In [1]:
import os 
import pandas as pd
import numpy as np
import pickle as pkl
import time

import stellargraph as sg
from stellargraph import StellarGraph
from stellargraph.mapper import FullBatchNodeGenerator
from stellargraph.layer import GCN
from stellargraph import StellarGraph

from stellargraph import datasets

from sklearn import model_selection

import networkx as nx

from tensorflow.keras import Model
from tensorflow.keras.optimizers import Adam
from tensorflow.keras.layers import Dense
from tensorflow.keras.losses import sparse_categorical_crossentropy
from tensorflow.keras.callbacks import EarlyStopping
import tensorflow as tf
import matplotlib.pyplot as plt

## Import the data

In [2]:
file = open("./1140_25122020_global_adj_graph.pkl",'rb')

graph = pkl.load(file)
label = pkl.load(file)

file.close()    

identity = pd.DataFrame(0, index=graph.nodes, columns=list(range(len(graph.nodes))))
for i in range(identity.shape[1]):
    identity.iloc[i,i] = 1

In [3]:
graph_SG = StellarGraph.from_networkx(graph, node_features=identity)

In [4]:
graph_labels = np.array(label).argmax(1)

In [5]:
len(graph_labels)

2225

In [6]:
print(graph_SG.info())
print(np.unique(graph_labels))

StellarGraph: Undirected multigraph
 Nodes: 8577, Edges: 628557

 Node types:
  default: [8577]
    Features: float32 vector, length 8577
    Edge types: default-default->default

 Edge types:
    default-default->default: [628557]
        Weights: range=[0.000211188, 10.8606], mean=1.39254, std=1.98943
        Features: none
[0 1 2 3 4]


### FullBatchNodeGenerator


In [7]:
generator = FullBatchNodeGenerator(graph_SG, method="gcn")

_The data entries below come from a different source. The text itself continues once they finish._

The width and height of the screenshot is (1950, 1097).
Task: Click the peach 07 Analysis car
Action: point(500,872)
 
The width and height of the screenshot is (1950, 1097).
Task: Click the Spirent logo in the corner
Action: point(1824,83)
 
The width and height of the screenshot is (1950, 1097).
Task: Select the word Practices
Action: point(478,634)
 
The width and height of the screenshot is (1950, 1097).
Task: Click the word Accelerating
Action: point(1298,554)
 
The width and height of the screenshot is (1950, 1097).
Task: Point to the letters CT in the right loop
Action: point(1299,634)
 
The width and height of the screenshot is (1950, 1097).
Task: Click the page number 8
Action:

Using GCN (local pooling) filters...


### Create the Keras graph classification model

We are now ready to create a `tf.Keras` graph classification model using `StellarGraph`'s `GraphClassification` class together with standard `tf.Keras` layers, e.g., `Dense`. 

The input is the graph represented by its adjacency and node features matrices. The first two layers are Graph Convolutional as in [2] with each layer having 64 units and `relu` activations. The next layer is a mean pooling layer where the learned node representation are summarized to create a graph representation. The graph representation is input to two fully connected layers with 32 and 16 units respectively and `relu` activations. The last layer is the output layer with a single unit and `sigmoid` activation.

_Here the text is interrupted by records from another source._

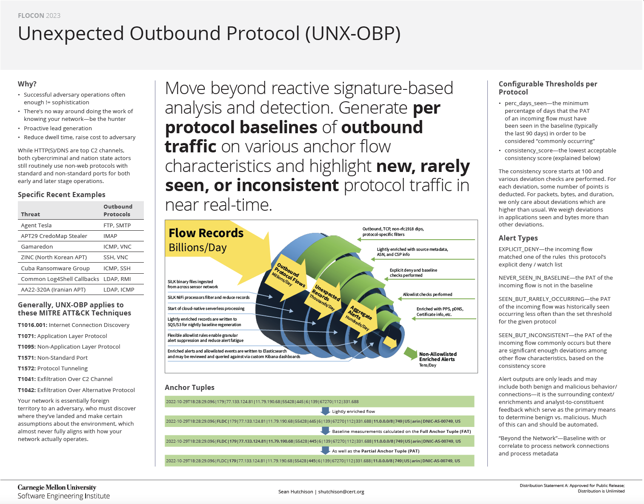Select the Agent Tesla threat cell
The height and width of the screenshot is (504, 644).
(36, 226)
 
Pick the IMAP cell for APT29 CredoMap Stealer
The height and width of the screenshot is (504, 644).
(110, 236)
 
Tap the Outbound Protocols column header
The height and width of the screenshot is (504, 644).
(117, 210)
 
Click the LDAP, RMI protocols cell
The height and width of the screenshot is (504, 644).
(117, 279)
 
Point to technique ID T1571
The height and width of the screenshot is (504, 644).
(26, 358)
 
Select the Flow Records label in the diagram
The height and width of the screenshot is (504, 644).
(206, 233)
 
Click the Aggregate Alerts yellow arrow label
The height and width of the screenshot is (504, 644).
(360, 315)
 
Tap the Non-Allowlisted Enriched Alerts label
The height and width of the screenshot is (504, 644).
(438, 357)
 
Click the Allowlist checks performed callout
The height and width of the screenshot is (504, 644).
(427, 295)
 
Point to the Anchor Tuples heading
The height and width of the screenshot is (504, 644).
(189, 387)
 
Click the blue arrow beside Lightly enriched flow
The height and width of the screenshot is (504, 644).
(325, 411)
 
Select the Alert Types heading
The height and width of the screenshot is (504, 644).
(518, 238)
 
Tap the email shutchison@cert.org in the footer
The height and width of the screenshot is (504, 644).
(341, 492)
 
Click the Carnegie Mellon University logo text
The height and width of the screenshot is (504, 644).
(57, 487)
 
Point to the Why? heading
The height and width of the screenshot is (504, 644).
(27, 84)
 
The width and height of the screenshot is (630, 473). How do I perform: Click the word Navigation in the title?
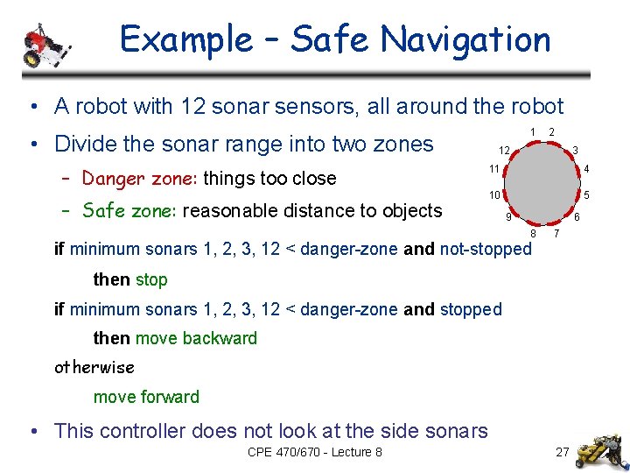coord(466,39)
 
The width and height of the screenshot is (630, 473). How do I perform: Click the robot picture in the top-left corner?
coord(45,46)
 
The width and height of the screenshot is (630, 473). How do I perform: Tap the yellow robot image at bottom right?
coord(602,441)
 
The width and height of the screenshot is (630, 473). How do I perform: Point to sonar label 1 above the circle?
coord(534,131)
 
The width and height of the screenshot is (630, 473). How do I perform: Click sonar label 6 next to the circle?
coord(577,216)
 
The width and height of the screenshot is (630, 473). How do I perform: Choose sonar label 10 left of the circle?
coord(494,194)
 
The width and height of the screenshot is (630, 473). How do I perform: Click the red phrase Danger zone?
coord(140,179)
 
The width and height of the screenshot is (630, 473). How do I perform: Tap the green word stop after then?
coord(151,280)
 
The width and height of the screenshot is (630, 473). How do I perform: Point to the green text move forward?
coord(146,397)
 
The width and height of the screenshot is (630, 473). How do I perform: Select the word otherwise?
coord(94,367)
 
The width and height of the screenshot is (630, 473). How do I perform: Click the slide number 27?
coord(562,453)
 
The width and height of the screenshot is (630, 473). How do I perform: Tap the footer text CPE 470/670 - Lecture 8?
coord(315,453)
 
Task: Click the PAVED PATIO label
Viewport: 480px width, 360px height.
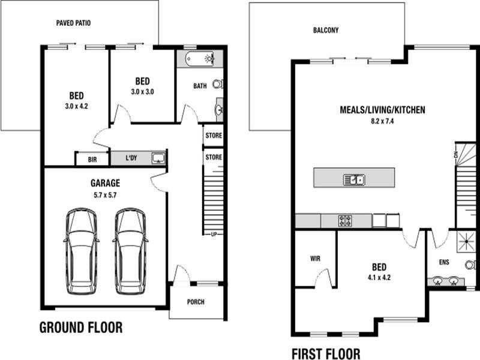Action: (73, 23)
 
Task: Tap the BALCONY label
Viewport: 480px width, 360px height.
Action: (326, 31)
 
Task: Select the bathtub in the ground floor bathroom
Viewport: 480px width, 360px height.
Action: (200, 58)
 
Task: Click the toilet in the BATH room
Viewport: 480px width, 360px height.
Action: (218, 84)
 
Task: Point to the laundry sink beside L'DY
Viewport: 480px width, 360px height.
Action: (158, 158)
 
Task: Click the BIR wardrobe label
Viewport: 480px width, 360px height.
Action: (92, 160)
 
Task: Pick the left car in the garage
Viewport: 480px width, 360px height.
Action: (82, 251)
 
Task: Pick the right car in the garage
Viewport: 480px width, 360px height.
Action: (130, 251)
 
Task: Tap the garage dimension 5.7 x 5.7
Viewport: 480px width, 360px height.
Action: (106, 196)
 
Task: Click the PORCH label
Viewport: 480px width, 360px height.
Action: (196, 302)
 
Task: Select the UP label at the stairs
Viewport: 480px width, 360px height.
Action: (214, 235)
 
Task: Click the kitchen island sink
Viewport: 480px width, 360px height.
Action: (354, 179)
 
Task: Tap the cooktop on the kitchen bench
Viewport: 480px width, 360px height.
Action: (345, 221)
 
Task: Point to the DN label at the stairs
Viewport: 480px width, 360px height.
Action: (456, 155)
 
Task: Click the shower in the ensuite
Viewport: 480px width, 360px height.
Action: (466, 242)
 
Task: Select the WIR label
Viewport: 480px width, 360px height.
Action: (316, 259)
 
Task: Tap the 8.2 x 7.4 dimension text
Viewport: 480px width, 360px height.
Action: (382, 121)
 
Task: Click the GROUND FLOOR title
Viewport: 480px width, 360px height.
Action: (81, 328)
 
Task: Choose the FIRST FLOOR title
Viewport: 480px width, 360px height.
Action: (326, 354)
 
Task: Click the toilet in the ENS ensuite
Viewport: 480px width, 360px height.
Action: (470, 265)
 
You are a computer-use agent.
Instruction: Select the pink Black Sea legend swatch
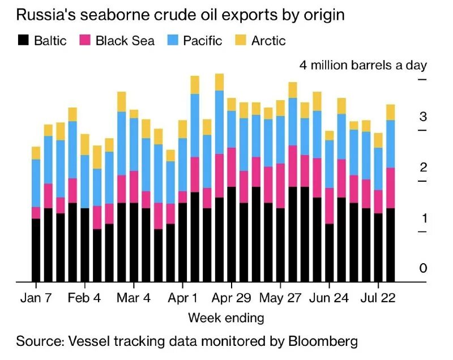point(85,40)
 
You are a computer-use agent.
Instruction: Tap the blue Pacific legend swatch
point(172,40)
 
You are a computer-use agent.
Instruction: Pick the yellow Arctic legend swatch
point(242,40)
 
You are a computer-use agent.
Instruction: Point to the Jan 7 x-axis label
point(36,298)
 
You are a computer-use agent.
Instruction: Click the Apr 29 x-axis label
point(232,298)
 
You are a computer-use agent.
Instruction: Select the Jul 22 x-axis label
point(378,298)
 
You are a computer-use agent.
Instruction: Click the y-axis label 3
point(422,118)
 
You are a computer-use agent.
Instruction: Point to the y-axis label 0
point(422,268)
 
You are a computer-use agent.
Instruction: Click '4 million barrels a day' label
point(363,65)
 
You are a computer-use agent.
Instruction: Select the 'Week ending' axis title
point(226,318)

![](graph_classification_architecture.png)

In [8]:
def create_graph_classification_model(generator):
    
    gc_model = GCN(
        layer_sizes=[ 5],
        activations=["softmax"],
        generator=generator,
        dropout=0.0,
    )
    x_inp, x_out = gc_model.in_out_tensors()
#     predictions = Dense(units=32, activation="relu")(x_out)
#     predictions = Dense(units=16, activation="relu")(predictions)
#     predictions = Dense(units=5, activation="softmax")(predictions)

    # Let's create the Keras model and prepare it for training
    model = Model(inputs=x_inp, outputs=x_out)
    model.compile(optimizer=Adam(0.005), loss = sparse_categorical_crossentropy, metrics=["acc"])

    return model

### Train the model

We can now train the model using the model's `fit` method. First, we specify some important training parameters such as the number of training epochs, number of fold for cross validation and the number of time to repeat cross validation.

In [9]:
epochs = 1000  # maximum number of training epochs
folds = 10  # the number of folds for k-fold cross validation
n_repeats = 1  # the number of repeats for repeated k-fold cross validation

In [10]:
es = EarlyStopping(
    monitor="val_loss", min_delta=0, patience=25, restore_best_weights=True
)

The method `train_fold` is used to train a graph classification model for a single fold of the data.

In [11]:
def train_fold(model, train_gen, test_gen, es, epochs):
    history = model.fit(
        train_gen, epochs=epochs, validation_data=test_gen, verbose=0, callbacks=[es]
    )
    # calculate performance on the test data and return along with history
    test_metrics = model.evaluate(test_gen, verbose=0)
    test_acc = test_metrics[model.metrics_names.index("acc")]

    return history, test_acc

In [13]:
test_accs = []

stratified_folds = model_selection.RepeatedStratifiedKFold(
    n_splits=folds, n_repeats=n_repeats
).split(graph_labels, graph_labels)


In [None]:
for i, (train_index, test_index) in enumerate(stratified_folds):
    print(f"Training and evaluating on fold {i+1} out of {folds * n_repeats}...")
    train_index2 = train_index +  (len(graph.nodes) - label.shape[0])
    test_index2 =  test_index + (len(graph.nodes) - label.shape[0])
    print(str(np.min(train_index2)) + " " + str(np.max(train_index2)))
    print(str(np.min(test_index2)) + " " + str(np.max(test_index2)))
    train_gen = generator.flow(
        train_index2, targets=graph_labels[train_index], use_ilocs=True
    )
    test_gen = generator.flow(
        test_index2, targets=graph_labels[test_index], use_ilocs=True
    )

    model = create_graph_classification_model(generator)
    start_time = time.time()
    history, acc = train_fold(model, train_gen, test_gen, es, epochs)
    print("--- %s seconds ---" % (time.time() - start_time))
    print("Acc: " + str(acc))
    test_accs.append(acc)

Training and evaluating on fold 1 out of 10...
6354 8576
6352 8560


In [None]:
model = create_graph_classification_model(generator)

In [None]:
model.summary()

In [None]:
history.history

In [None]:
print(
    f"Accuracy over all folds mean: {np.mean(test_accs)*100:.3}% and std: {np.std(test_accs)*100:.2}%"
)

Finally, we plot a histogram of the accuracy of all `n_repeats x folds` models trained (50 in total).

In [None]:
plt.figure(figsize=(8, 6))
plt.hist(test_accs)
plt.xlabel("Accuracy")
plt.ylabel("Count")